▸ **TESTO DA LEGGERE**:
——
Boycotted and covertly censored by the producers and directors who formed part of the Commissione ministeriale, which decided on which short should accompany features in cinema programmes at the time, Essere Donne was a commission from the Communist-aligned production company Unitelefilm, who had approached a selection of left-wing filmmakers to investigate fully a collective social problem. The result is a series of interviews conducted by Mangini with women workers from the olive groves of Puglia to the factories of Milan. Often filmed as they work at home or at the factory, these women speak candidly about issues including abortion, housework, unionisation and boycotts (Daniella Shreir).
——
▸ **ATTIVITÀ DA SVOLGERE**:
(a) Secondo il testo su Essere Donne, quale casa di produzione commissionò l'opera?
(b) Aggiorni il testo su Essere Donne riscrivendo il passo che comincia con "Boycotted and covertly" e prosegue fino a "boycotts (Daniella Shreir).", con "vineyards" al posto di "olive groves".
L'elenco non è necessario per svolgere le attività.

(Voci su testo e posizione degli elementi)
——
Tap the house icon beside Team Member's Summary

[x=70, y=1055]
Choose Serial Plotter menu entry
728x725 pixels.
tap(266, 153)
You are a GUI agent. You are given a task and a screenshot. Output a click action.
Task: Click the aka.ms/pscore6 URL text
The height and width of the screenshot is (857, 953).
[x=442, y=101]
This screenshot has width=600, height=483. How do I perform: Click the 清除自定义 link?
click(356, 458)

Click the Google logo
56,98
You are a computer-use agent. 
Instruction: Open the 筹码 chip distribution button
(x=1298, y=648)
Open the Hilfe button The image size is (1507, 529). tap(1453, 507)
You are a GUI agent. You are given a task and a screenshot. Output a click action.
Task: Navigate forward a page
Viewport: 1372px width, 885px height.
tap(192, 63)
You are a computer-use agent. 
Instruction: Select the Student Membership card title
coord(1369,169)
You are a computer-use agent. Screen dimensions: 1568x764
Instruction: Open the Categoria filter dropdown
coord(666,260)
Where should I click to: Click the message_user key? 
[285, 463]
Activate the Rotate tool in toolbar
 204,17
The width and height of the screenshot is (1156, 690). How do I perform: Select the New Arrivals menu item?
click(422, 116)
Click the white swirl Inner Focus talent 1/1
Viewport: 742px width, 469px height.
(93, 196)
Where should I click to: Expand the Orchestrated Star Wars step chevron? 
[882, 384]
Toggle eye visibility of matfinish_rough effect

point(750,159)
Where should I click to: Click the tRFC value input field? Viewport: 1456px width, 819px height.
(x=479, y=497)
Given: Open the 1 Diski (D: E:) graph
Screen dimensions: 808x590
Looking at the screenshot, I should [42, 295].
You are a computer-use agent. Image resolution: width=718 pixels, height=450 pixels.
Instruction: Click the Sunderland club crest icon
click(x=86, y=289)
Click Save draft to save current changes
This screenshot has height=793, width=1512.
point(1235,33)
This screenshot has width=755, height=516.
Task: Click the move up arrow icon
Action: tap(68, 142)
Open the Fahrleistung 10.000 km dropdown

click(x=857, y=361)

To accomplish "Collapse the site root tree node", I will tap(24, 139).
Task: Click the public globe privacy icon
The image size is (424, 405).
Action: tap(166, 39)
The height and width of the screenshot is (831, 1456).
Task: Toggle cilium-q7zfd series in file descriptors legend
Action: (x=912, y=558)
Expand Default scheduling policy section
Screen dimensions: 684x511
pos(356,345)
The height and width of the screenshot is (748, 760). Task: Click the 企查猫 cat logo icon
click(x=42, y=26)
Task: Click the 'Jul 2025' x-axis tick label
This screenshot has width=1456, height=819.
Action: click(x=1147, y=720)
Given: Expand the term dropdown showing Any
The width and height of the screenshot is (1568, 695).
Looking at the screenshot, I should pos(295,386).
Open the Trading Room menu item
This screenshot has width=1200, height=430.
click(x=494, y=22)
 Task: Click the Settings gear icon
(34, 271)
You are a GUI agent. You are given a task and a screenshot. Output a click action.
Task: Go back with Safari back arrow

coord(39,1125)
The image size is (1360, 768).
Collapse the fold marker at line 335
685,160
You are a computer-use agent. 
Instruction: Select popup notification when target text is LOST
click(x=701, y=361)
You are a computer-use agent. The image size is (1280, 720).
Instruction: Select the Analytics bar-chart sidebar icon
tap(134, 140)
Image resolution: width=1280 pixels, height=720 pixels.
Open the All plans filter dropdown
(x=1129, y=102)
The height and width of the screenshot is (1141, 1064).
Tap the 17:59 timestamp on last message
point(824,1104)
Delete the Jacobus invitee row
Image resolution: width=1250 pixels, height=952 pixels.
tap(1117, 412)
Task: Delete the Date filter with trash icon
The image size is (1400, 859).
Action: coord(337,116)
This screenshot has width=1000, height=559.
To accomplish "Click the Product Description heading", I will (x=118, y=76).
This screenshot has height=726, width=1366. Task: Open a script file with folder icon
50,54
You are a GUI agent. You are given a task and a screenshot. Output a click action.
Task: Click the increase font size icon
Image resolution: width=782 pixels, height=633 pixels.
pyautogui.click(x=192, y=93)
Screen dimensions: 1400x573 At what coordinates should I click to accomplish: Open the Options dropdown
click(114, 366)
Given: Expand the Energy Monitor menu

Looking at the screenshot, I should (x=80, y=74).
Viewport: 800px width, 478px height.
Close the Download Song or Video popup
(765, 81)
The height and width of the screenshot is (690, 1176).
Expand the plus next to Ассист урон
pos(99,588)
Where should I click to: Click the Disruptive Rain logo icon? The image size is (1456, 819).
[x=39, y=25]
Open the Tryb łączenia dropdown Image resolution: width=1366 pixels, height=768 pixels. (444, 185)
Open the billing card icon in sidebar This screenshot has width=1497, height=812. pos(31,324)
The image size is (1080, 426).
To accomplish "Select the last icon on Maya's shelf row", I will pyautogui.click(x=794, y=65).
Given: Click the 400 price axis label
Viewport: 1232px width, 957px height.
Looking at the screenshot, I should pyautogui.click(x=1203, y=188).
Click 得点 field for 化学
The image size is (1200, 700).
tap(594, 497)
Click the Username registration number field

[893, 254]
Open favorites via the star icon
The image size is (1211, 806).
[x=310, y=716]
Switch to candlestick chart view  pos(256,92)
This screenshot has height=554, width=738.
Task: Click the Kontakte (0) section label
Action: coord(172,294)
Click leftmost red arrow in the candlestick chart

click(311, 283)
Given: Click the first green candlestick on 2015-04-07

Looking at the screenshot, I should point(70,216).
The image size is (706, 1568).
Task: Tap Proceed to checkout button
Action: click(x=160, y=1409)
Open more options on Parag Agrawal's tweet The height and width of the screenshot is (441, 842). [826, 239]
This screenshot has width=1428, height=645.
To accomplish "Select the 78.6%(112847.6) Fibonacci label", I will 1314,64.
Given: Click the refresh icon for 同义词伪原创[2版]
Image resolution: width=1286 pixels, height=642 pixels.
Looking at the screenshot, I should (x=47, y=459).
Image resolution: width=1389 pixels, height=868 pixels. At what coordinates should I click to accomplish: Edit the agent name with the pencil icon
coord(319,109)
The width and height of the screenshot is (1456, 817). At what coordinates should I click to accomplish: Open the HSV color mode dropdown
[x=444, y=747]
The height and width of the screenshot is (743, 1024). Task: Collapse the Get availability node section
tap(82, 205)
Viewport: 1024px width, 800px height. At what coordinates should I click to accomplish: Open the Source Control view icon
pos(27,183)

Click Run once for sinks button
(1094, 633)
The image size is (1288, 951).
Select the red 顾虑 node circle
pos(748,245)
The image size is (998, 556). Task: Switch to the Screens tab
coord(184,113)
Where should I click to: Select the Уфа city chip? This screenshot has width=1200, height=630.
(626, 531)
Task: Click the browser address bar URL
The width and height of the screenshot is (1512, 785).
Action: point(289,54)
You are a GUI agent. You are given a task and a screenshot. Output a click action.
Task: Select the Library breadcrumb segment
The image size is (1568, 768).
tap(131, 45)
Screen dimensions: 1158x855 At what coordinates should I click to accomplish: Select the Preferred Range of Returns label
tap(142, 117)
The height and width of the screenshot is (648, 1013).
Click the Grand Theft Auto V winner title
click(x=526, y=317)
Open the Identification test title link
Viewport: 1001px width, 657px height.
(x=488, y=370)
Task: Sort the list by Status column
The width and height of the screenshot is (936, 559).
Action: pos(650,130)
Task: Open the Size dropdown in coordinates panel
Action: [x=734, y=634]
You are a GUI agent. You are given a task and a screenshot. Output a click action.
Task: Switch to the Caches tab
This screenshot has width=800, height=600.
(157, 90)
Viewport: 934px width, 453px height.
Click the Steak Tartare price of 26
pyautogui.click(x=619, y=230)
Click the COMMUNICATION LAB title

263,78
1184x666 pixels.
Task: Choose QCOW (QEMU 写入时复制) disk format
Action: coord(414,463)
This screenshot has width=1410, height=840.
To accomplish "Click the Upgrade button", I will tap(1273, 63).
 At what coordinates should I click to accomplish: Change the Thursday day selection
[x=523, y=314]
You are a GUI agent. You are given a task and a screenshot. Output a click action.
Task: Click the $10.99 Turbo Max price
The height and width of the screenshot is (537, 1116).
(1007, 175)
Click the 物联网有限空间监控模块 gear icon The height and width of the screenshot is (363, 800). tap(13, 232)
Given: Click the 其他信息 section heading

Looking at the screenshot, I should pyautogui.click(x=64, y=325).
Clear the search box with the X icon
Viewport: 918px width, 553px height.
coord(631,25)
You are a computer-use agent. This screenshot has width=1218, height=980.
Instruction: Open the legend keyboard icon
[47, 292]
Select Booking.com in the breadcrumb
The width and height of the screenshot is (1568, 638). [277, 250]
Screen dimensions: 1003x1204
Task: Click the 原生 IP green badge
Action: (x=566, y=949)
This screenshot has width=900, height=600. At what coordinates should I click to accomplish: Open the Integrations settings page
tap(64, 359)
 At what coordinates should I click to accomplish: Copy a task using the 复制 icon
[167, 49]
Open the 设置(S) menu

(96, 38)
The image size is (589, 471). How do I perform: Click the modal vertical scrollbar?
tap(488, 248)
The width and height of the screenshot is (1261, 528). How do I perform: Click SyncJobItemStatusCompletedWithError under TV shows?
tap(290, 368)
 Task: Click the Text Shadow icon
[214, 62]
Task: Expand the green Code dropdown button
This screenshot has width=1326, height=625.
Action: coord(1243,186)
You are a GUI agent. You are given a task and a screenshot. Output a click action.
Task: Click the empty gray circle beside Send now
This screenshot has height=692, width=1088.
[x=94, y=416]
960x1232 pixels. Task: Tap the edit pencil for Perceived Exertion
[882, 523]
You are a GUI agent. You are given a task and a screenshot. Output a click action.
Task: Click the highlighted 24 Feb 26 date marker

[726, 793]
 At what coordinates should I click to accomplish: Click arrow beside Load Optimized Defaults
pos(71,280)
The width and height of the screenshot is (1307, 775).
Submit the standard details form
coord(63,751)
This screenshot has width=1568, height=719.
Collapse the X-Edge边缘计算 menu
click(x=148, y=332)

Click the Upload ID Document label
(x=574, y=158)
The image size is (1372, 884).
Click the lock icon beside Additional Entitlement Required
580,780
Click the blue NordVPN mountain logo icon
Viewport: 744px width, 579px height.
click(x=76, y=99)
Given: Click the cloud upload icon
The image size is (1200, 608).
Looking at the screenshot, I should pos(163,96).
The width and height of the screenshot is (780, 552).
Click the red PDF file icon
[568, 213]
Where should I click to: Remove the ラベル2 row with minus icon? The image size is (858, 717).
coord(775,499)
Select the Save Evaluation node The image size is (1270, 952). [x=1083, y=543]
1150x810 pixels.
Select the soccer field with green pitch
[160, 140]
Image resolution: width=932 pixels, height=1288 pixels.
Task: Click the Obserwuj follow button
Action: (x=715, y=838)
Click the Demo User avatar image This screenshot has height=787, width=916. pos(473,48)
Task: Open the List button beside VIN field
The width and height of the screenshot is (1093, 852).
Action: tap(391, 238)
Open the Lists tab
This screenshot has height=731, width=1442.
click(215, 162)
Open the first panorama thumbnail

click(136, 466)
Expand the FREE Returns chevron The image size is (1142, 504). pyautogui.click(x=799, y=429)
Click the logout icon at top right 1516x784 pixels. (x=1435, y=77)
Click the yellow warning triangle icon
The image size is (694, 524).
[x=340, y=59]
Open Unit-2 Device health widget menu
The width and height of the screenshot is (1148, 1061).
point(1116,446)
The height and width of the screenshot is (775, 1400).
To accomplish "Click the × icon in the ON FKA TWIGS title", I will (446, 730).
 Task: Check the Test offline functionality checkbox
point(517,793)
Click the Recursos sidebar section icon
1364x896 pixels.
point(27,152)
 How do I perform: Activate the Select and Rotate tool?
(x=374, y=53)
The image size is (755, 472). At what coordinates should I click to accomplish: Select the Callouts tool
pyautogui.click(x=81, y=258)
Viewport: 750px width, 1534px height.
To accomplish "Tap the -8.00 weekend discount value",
——
▸ **RISPOSTE AGLI ESERCIZI**:
(a) Unitelefilm, una casa di produzione vicina ai comunisti.

(b)
Boycotted and covertly censored by the producers and directors who formed part of the Commissione ministeriale, which decided on which short should accompany features in cinema programmes at the time, Essere Donne was a commission from the Communist-aligned production company Unitelefilm, who had approached a selection of left-wing filmmakers to investigate fully a collective social problem. The result is a series of interviews conducted by Mangini with women workers from the vineyards of Puglia to the factories of Milan. Often filmed as they work at home or at the factory, these women speak candidly about issues including abortion, housework, unionisation and boycotts (Daniella Shreir).